**Selected passage**

::::::::::

CASE OF THE WEEK |
SUCCESSION: Administration - Sale of land - Appeal by administrators of deceased's estate against order decreeing specific performance of sale and purchace agreement
DALAM MAHKAMAH RAYUAN MALAYSIA
(BIDANGKUASA RAYUAN)
RAYUAN SIVIL NO. A - 02 - 798 - 1999
ANTARA
1. LAU YOKE YEE (P)
(Sebagai Pentadbir Harta Pusaka Low Sau Chuin @ Lau Chaik Tong @ Lau Sau Chuin, si mati)
2. LAU YOKE YEE (P) PERAYU-PERAYU
DAN
1. TING LIANG TENG
2. SEW BING LAM @ SEOW BING LAM RESPONDEN-RESPONDEN
(Dalam perkara mengenai Guaman Sivil No. 5 Tahun 1980
dalam Mahkamah Tinggi Malaya di Ipoh
Antara
- Ting Liang Teng
- Sew Bing Lam @ Seow Bing Lam Plaintif-
Plaintif
Dan
- Lau Yoke Hee (P)
- Lau Yoke Yee (P)
(Kedua-duanya adalah Pentadbir Harta Low Sau Chuin @ Lau Chaik Tong @ Lau Sau Chuin, si mati)
- Lau Yoke Hee (P)
- Lau Yoke Yee (P) Defendan-Defendan
Dan Antara
- Ting Liang Teng
- Sew Bing Lam @ Seow Bing Lam Plaintif-Plaintif
Dan
- Lau Yoke Hee (P)
- Lau Yoke Yee (P)
(Kedua-duanya adalah Pentadbir Harta Low Sau Chuin @ Lau Chaik Tong @ Lau Sau Chuin, si mati)
- G.D. Balakrishnan
(Eksekutor Harta Pusaka Lau Yoke Hee, simati)
- Lau Yoke Yee (F) Defendan-Defendan)
Coram: Gopal Sri Ram, J.C.A.
Tengku Baharudin Shah bin Tengku Mahmud
Zulkefli bin Ahmad Makinudin
ORAL JUDGMENT
(Gopal Sri Ram, J.C.A. delivering judgment):
1. This is the judgment of the Court.
2. This is an appeal directed against the order of the learned judge decreeing specific performance of an agreement made in November 1976 between the respondents ("plaintiffs in the court below") and the appellants ("defendants in the court below) acting as administrators of the estate of Low Sau Chuin @ Lau Chaik Tong @ Lau Sau Chuin, (deceased).

::::::::::

**Supplied material**
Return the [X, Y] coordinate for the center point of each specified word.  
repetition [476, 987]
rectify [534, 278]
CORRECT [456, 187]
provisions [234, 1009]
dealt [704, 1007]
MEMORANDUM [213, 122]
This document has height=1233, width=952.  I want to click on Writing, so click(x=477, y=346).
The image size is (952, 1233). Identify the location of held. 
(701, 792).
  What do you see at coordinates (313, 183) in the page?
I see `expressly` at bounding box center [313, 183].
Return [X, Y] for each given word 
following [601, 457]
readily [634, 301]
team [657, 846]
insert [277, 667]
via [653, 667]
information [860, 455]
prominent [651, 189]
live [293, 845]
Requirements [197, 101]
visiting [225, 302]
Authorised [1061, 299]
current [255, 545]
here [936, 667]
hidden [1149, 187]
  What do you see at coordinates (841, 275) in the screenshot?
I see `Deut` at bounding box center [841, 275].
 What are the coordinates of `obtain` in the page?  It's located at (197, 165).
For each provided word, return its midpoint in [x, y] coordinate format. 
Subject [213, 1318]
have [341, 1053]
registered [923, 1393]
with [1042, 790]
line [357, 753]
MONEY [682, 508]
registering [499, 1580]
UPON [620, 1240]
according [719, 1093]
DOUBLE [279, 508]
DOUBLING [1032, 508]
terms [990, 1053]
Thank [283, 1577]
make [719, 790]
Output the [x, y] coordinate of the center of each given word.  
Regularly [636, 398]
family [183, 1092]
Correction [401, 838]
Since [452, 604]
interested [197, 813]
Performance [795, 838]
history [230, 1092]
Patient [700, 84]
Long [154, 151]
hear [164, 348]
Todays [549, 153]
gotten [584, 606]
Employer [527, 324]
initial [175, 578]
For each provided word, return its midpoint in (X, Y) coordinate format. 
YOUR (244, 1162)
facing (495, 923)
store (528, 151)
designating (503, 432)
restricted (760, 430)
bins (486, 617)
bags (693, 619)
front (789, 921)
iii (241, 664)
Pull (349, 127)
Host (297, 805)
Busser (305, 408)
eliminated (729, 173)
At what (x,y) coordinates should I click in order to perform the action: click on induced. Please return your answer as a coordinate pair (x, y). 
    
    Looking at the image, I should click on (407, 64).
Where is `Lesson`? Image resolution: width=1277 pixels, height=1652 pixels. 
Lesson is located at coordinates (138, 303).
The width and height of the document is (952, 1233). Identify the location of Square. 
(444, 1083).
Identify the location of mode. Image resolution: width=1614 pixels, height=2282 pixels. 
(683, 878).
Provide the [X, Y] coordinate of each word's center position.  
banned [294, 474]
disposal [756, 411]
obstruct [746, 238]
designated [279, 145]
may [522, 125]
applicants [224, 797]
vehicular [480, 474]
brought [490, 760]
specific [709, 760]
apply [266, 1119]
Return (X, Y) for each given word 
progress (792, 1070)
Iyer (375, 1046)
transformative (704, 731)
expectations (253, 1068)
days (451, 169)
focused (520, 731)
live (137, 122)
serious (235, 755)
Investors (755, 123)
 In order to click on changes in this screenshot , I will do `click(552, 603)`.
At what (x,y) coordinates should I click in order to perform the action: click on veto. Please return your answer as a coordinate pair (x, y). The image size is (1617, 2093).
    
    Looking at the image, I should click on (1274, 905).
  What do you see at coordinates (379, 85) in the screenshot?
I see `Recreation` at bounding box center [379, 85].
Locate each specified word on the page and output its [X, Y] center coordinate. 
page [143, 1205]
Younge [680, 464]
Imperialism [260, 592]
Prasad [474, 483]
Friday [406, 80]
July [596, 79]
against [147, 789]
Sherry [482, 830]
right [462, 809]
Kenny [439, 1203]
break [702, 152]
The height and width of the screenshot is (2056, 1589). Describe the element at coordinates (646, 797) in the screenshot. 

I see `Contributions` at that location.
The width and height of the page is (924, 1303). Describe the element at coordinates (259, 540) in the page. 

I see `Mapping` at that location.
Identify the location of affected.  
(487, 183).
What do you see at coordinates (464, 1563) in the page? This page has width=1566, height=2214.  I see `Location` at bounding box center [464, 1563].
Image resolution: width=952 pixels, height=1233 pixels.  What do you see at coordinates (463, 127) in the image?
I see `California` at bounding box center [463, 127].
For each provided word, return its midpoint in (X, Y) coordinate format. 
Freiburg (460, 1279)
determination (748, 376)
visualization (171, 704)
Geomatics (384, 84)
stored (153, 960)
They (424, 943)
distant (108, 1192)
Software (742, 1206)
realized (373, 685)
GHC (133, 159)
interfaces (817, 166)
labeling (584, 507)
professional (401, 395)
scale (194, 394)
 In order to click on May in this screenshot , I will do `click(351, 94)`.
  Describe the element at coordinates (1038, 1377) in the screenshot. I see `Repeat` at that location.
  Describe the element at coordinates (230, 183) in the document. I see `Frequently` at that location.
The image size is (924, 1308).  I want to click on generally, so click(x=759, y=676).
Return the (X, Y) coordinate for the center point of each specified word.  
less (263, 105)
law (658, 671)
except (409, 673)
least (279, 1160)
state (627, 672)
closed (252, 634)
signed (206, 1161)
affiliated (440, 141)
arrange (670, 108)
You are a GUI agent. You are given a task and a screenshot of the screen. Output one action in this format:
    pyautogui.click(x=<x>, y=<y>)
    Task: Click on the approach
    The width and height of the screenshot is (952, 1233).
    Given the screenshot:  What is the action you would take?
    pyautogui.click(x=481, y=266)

::::::::::

**Challenges**
1 - Reproduce the court judgment from the words "- Lau Yoke Yee (P) Defendan-Defendan" through "Yee (F) Defendan-Defendan)", switching "Eksekutor" to "Executor".
2 - In the court judgment, condense the paragraph beginning "This is an appeal directed against" into one shorter sentence that keeps its main facts.

**Task-by-task outputs**
1 -
- Lau Yoke Yee (P) Defendan-Defendan
Dan Antara
- Ting Liang Teng
- Sew Bing Lam @ Seow Bing Lam Plaintif-Plaintif
Dan
- Lau Yoke Hee (P)
- Lau Yoke Yee (P)
(Kedua-duanya adalah Pentadbir Harta Low Sau Chuin @ Lau Chaik Tong @ Lau Sau Chuin, si mati)
- G.D. Balakrishnan
(Executor Harta Pusaka Lau Yoke Hee, simati)
- Lau Yoke Yee (F) Defendan-Defendan)

2 - The appeal challenges the judge's order for specific performance of a November 1976 agreement between the respondents, who were plaintiffs below, and the appellants, who were defendants below and acted as administrators of the estate of the deceased Low Sau Chuin @ Lau Chaik Tong @ Lau Sau Chuin.